Brennand v Hartung

Case

[2012] ACTSC 150

28 September 2012


KATHRYN BRENNAND & ANOR v MAUREEN HARTUNG & ANOR
[2012] ACTSC 150 (28 September 2012)

PRACTICE AND PROCEDURE – pleadings – counts in breach of contract, negligence and defamation – claim by parents against school and principal – dispute about enrolment of their child at school – defects in pleading – Statement of Claim struck out – plaintiffs given leave to file amended Statement of Claim – application by the defendants for summary judgment refused – consequential orders as to costs

Administrative Decisions (Judicial Review) Act 1989
Civil Law (Wrongs) Act 2002 Part 3.2, Chapter 4, s 35, s 139(F)
Court Procedures Rules 2006

Canberra Data Centres Pty Ltd v Vibe Constructions (ACT) Pty Ltd [2010] ACTSC 20
Galovac Pty Ltd v Australian Capital Territory [2010] ACTSC 132

No.  SC 110 of 2012

Judge:              Master Harper
Supreme Court of the ACT

Date:               28 September 2012

IN THE SUPREME COURT OF THE       )
  )          No.  SC 110 of 2012
AUSTRALIAN CAPITAL TERRITORY    )

BETWEEN:KATHRYN BRENNAND

First Plaintiff

AND:BRIAN JONATHAN NAUGHTON

Second Plaintiff

AND:MAUREEN HARTUNG

First Defendant

AND:BEST PRACTICE EDUATION GROUP LIMITED T/AS BLUE GUM COMMUNITY SCHOOL

(ACN 081 081 423)

Second Defendant

ORDER

Judge:  Master Harper
Date:  28 September 2012
Place:  Canberra

THE COURT ORDERS THAT:

  1. The defendants’ costs of their application in proceeding dated 18 July 2012 be paid by the plaintiffs.

  1. The defendants’ costs of the application by the plaintiffs for extension of time under the Administrative Decisions (Judicial Review) Act 1989 be paid by the plaintiffs.

  1. The statement of claim filed by the plaintiffs on 7 September 2012 be struck out.

  1. The plaintiffs have leave to file and serve an amended statement of claim by 19 October 2012.

  1. The defendants have liberty to apply on three days’ notice in relation to the amended statement of claim.

  1. The application in proceeding by the defendants dated 28 August 2012 be dismissed with costs.

  1. The defendants’ application in proceeding dated 18 September 2012 be dismissed with costs.

  1. On 10 August 2012 I published reasons for making a number of interlocutory orders in this action.

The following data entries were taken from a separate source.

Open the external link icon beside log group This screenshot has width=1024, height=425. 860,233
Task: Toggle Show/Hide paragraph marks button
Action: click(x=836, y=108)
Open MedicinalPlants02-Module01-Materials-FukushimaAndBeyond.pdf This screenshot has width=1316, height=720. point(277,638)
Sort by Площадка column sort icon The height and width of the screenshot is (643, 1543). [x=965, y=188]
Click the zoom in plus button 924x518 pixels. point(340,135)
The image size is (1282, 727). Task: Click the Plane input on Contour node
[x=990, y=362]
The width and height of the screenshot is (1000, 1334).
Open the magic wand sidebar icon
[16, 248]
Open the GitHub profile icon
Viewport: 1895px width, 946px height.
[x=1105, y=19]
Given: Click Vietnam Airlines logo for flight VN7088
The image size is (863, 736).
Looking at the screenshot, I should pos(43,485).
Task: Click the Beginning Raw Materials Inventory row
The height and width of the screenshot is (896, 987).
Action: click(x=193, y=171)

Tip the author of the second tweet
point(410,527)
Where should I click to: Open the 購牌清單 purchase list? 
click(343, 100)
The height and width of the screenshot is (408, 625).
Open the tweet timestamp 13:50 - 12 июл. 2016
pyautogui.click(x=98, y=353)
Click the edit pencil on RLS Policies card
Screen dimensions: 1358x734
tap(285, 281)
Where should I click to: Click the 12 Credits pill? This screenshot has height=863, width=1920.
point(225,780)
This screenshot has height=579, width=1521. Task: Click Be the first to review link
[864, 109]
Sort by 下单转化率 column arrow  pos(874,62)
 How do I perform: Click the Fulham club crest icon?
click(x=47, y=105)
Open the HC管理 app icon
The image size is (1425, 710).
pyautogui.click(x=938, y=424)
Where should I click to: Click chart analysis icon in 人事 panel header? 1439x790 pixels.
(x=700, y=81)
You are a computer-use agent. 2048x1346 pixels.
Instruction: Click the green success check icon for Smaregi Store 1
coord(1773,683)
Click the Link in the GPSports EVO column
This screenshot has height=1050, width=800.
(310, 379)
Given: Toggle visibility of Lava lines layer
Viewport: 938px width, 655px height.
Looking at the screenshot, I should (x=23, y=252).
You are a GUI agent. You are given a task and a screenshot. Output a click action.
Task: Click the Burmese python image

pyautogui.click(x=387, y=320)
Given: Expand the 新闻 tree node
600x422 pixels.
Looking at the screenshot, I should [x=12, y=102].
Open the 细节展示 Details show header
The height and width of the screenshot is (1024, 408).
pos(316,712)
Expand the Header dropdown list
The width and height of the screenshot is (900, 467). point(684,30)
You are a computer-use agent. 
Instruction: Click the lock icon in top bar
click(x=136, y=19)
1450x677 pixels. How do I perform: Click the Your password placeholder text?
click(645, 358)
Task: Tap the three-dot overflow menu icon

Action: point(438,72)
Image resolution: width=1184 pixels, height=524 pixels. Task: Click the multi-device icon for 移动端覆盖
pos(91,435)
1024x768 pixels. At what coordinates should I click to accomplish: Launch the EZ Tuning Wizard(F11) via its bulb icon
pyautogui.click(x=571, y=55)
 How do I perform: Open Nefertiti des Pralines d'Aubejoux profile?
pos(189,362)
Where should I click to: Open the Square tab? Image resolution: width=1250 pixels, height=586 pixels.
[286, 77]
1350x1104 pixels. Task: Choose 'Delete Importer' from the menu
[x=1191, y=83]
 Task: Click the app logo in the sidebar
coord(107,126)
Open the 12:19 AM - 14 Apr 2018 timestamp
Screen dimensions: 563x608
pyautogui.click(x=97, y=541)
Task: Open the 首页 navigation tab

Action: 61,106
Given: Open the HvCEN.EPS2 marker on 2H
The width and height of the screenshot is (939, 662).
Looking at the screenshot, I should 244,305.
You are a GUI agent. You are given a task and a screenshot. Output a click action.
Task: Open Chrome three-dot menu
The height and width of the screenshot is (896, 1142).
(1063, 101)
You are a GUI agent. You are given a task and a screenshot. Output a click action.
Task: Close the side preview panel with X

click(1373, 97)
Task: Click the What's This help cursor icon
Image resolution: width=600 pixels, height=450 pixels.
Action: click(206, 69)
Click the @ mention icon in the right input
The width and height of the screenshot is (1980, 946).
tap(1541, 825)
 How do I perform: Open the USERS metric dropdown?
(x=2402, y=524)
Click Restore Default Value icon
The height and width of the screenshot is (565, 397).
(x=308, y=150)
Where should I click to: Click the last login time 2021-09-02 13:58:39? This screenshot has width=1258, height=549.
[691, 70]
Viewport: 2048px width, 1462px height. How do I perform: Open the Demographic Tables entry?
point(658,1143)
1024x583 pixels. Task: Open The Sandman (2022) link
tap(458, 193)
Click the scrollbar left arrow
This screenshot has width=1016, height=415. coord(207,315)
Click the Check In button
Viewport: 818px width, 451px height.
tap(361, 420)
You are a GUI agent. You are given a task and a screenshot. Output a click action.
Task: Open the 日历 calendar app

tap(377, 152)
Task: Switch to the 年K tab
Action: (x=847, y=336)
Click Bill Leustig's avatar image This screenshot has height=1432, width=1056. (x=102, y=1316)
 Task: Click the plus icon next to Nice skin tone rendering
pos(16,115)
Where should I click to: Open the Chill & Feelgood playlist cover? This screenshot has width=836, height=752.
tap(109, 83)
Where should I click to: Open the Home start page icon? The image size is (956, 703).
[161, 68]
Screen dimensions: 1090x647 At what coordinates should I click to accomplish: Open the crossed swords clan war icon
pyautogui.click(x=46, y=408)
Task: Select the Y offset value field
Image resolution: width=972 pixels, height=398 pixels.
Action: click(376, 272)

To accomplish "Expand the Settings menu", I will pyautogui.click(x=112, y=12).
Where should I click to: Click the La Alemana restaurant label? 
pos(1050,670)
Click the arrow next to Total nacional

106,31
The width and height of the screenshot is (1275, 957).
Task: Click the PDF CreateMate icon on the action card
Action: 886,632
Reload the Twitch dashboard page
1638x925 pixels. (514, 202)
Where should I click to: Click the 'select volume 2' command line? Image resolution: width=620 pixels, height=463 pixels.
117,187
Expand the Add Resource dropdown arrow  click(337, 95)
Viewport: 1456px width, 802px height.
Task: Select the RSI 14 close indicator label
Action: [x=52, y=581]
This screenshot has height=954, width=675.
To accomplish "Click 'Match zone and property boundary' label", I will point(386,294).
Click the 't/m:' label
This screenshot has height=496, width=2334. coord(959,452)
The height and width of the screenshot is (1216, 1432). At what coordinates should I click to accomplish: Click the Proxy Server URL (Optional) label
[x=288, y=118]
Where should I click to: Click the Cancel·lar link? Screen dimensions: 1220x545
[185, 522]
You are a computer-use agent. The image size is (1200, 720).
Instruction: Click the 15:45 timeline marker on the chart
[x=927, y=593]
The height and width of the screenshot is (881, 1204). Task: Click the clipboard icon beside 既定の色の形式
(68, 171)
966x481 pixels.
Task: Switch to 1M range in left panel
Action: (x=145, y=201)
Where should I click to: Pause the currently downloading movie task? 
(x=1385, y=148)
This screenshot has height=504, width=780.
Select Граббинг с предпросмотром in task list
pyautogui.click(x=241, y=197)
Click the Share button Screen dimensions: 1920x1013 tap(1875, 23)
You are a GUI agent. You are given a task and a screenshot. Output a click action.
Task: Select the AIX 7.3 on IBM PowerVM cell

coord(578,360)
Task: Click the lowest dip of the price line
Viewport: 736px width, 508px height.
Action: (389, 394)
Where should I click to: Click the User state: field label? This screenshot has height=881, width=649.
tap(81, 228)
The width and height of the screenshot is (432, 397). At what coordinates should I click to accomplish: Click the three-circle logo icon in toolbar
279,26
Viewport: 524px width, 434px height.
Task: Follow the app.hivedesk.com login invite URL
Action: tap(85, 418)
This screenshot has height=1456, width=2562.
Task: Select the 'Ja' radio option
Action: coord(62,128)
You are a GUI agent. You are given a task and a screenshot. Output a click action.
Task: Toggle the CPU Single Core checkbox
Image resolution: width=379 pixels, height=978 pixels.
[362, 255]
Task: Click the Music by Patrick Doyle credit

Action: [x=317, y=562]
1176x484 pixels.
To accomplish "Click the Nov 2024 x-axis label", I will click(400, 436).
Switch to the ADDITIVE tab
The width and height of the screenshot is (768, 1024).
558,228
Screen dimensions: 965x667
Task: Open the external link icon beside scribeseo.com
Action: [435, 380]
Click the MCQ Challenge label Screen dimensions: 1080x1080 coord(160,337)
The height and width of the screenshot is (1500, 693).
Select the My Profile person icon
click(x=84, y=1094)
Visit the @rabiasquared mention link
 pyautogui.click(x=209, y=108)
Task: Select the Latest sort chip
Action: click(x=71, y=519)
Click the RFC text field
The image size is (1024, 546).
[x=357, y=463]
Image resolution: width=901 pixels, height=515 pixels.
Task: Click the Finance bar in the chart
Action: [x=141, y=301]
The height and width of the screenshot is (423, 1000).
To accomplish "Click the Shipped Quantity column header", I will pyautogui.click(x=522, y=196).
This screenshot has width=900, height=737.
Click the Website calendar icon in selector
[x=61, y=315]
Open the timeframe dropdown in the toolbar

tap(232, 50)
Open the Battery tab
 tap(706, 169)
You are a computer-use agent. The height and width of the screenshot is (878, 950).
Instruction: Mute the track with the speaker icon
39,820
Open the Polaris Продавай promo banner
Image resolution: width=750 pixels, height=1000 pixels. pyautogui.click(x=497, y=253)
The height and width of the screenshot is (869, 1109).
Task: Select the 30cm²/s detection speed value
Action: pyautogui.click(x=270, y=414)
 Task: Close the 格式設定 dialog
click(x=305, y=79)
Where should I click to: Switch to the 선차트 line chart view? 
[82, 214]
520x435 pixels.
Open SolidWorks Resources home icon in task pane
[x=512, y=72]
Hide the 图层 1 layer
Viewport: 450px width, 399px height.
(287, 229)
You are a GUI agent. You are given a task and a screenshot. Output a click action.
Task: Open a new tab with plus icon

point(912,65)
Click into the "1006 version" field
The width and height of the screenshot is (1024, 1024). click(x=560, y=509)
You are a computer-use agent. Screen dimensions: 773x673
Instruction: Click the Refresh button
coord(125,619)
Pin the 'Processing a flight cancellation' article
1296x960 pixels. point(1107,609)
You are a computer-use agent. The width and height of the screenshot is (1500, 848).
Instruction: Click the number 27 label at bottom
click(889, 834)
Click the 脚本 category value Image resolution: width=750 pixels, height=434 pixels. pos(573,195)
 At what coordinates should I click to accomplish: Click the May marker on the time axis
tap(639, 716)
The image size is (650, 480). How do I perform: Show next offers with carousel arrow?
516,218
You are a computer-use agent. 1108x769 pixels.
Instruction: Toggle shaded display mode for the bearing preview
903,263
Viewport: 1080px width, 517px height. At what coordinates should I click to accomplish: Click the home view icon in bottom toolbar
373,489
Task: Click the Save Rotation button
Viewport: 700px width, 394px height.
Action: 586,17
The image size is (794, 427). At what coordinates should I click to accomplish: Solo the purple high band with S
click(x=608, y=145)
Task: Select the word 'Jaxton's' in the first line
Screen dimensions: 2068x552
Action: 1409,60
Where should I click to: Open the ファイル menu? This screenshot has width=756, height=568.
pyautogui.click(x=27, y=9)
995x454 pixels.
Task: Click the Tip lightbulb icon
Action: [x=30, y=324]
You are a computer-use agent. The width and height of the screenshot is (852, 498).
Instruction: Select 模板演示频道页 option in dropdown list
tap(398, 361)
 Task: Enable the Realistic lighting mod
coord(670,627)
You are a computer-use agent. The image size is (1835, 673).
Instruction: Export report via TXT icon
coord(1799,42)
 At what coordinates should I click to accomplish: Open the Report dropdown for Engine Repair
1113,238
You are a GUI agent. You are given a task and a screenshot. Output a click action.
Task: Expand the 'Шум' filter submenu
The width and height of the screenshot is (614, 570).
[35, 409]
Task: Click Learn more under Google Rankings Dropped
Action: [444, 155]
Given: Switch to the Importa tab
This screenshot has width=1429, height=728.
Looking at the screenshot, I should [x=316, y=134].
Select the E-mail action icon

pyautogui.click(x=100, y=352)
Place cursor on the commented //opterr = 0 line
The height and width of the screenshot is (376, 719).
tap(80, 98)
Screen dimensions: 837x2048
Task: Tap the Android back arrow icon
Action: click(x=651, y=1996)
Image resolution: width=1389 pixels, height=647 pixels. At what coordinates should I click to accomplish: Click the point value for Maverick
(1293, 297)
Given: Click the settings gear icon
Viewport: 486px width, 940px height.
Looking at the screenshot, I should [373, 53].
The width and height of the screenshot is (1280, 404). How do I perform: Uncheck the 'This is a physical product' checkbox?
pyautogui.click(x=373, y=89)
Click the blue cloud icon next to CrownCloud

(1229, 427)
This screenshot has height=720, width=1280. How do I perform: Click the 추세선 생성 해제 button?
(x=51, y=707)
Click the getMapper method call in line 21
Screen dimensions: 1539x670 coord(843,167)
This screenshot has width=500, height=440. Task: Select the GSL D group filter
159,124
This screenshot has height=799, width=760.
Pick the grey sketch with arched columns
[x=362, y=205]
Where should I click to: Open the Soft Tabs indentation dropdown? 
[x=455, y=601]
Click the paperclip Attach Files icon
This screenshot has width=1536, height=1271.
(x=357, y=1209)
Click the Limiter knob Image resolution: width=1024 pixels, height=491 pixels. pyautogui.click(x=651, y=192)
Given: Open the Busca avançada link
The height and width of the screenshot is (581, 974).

I need not repeat the summary there set out of the basis of the claim by the plaintiffs. I ordered, inter alia, that the action continue as if it had been commenced by originating claim, and that the plaintiffs file and serve a statement of claim. They did so on 7 September 2012.

  2. I made no order at that time as to costs and said that I would hear submissions from the parties before doing so.

  3. On 29 August the solicitors for the defendant filed an application in proceeding seeking orders that the plaintiffs pay the defendants’ costs of the proceeding on an indemnity basis, and a further order that the plaintiffs pay the defendants’ costs of the interlocutory application. This application in proceeding was made returnable for 14 September. When publishing my reasons I had already directed that the matter be listed for further directions on that date. It was accordingly unnecessary for the defendants to prepare, file and serve a further application in proceeding. There was, in addition, no basis for the making of an order for payment of the entire costs of the proceeding. The costs to be dealt with were only the costs of the interlocutory matters which I disposed of on 10 August.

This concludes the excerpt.